━━ MATERIAL TO PROCESS
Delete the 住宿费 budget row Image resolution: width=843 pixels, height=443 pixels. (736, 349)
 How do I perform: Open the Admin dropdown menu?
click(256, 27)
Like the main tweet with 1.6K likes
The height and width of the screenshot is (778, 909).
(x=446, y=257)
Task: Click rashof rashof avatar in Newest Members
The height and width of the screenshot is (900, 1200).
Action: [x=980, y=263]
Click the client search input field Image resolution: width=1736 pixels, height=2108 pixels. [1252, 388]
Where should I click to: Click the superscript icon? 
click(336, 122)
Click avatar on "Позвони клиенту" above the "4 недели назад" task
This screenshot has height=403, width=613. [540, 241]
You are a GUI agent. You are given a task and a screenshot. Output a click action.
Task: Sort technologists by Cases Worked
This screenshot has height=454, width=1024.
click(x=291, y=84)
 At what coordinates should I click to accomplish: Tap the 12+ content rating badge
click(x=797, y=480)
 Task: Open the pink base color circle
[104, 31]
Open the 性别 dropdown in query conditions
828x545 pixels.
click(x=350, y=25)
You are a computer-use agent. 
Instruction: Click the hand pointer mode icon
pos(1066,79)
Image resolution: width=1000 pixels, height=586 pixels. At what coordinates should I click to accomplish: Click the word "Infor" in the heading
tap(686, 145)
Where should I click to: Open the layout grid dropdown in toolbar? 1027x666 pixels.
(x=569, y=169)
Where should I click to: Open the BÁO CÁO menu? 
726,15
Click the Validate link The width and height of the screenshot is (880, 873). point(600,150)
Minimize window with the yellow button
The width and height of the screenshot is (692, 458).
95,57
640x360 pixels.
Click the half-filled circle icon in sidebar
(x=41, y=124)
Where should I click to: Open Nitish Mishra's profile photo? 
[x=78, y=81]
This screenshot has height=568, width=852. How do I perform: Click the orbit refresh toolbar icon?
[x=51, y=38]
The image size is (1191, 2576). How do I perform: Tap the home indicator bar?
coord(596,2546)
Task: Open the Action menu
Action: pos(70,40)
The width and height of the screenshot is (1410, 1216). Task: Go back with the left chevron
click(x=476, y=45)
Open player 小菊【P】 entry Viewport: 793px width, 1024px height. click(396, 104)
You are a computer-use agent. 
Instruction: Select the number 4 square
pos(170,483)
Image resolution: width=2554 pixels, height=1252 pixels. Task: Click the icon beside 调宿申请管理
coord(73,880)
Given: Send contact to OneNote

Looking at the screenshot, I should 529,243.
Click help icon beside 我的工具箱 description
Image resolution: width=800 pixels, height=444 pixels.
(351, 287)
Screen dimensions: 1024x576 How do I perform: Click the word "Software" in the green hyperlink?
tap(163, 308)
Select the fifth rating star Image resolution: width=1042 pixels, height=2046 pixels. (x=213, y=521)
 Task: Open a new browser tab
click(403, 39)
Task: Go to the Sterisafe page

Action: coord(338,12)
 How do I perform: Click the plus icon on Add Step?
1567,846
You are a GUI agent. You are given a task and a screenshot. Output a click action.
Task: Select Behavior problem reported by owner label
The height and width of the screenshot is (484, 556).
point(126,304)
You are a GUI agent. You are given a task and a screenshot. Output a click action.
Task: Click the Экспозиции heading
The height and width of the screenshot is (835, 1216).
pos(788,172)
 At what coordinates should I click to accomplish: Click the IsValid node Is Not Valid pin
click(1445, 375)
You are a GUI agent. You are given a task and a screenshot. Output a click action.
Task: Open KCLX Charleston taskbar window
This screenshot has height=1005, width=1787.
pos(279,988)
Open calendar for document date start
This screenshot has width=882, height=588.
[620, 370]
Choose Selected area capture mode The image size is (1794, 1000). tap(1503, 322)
━━━━
_STATED EXERCISE_.
Copy out, word for word, the lines above from the one containing "Where should I click to: Open the BÁO" through the one containing "[x=51, y=38]".

_FULL OUTPUT_.
Where should I click to: Open the BÁO CÁO menu? 
726,15
Click the Validate link The width and height of the screenshot is (880, 873). point(600,150)
Minimize window with the yellow button
The width and height of the screenshot is (692, 458).
95,57
640x360 pixels.
Click the half-filled circle icon in sidebar
(x=41, y=124)
Where should I click to: Open Nitish Mishra's profile photo? 
[x=78, y=81]
This screenshot has height=568, width=852. How do I perform: Click the orbit refresh toolbar icon?
[x=51, y=38]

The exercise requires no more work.